Ansonsten befinden wir uns in einer verzerrten, surrealen Comic-Welt. Nackte Telefonistinnen sitzen auf den Bahngleisen, aggressive Typen teilen Maulschellen aus, weil Clint ihre Freundin nicht rannehmen will, während nackte Barbetreiberinnen aus Wut, weil sie auf Ramseys bestes Stück verzichten müssen, Clint in den Knast bringen wollen. Mittendrin sind unmotiviert Nackedei-Szenen eingeklinkt, für die offensichtlich kein Platz mehr in der regulären Handlung war. Ab und an springt die verblichene Super Angel in den Bergen auf einem Bett ohne Matratze herum und führt Zwiesprache mit dem durchgeknallten Harry.
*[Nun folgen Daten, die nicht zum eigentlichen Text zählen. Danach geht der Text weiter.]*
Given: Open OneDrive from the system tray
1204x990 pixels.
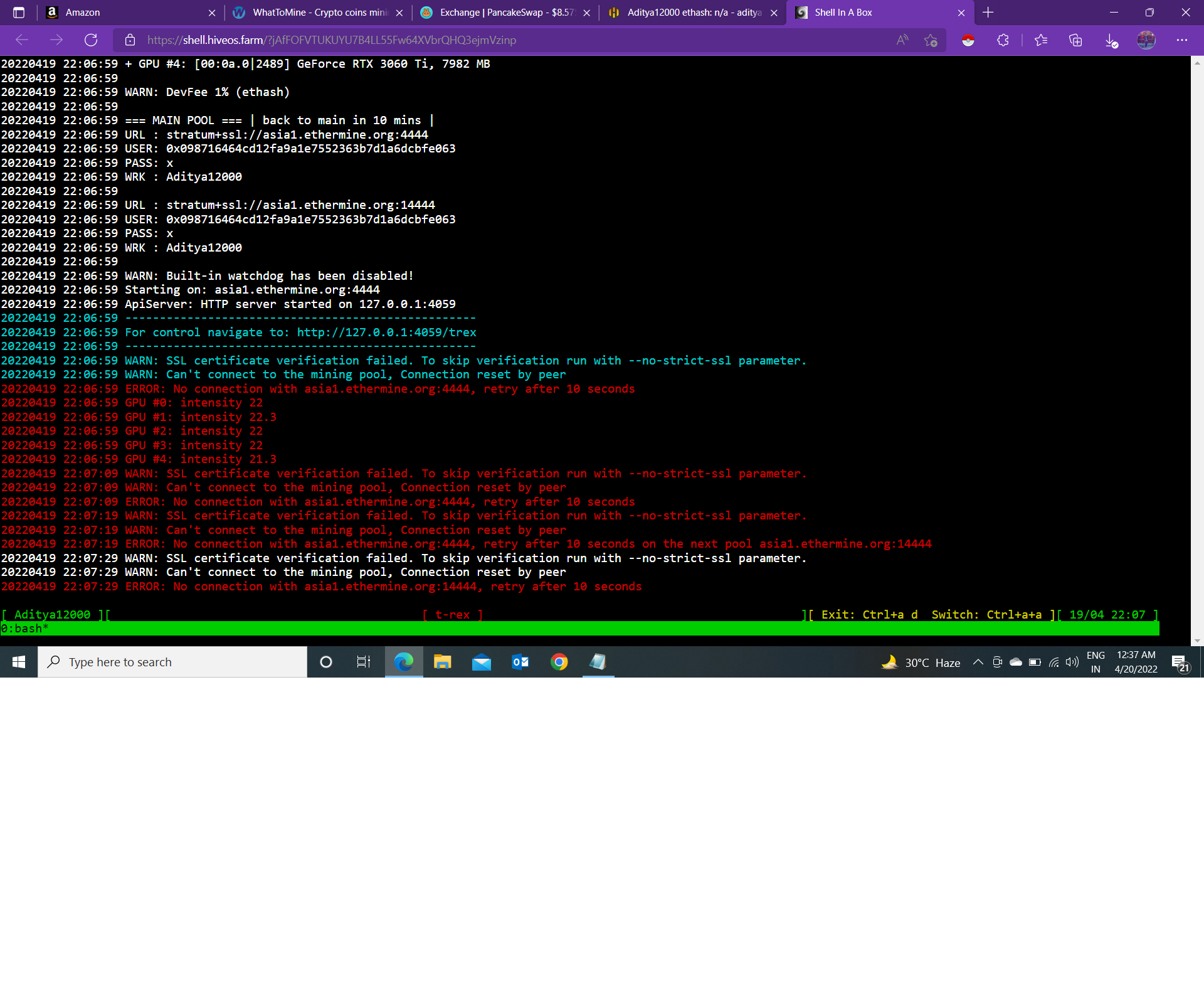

Sobald unser Held sich auf die Piste begeben hat, präsentiert sich der Streifen als eine Art Roadmovie, das in verschiedene Episoden zerfällt. Diese widmen sich jeweils Clints Begegnungen mit verschiedenen Frauen, die Super Soul (Uschi Digard), Super Eula (Deborah McGuire) oder Super Cherry heißen. Ich weiß nicht, ob es ein geschickter Schachzug war, die eigentliche Hauptrolle mit dem eher farblos rüberkommenden Charles Pitts zu besetzen. Vielleicht dient er aber auch als Normalo-Kontrapunkt in einer Welt von Verrückten und Unterbelichteten, in der riesige Brüste den Ton angeben. Alles in allem ein im wahrsten Sinne praller Bilderbogen.
Zum Schluss noch ein wenig Nerdism: Komponist William Loose war ein profilierter Score-Komponist, wenngleich er in den Credits häufig unterschlagen wurde. So war er beispielsweise auch am Romero-Debüt „Die Nacht der lebenden Toten“ beteiligt.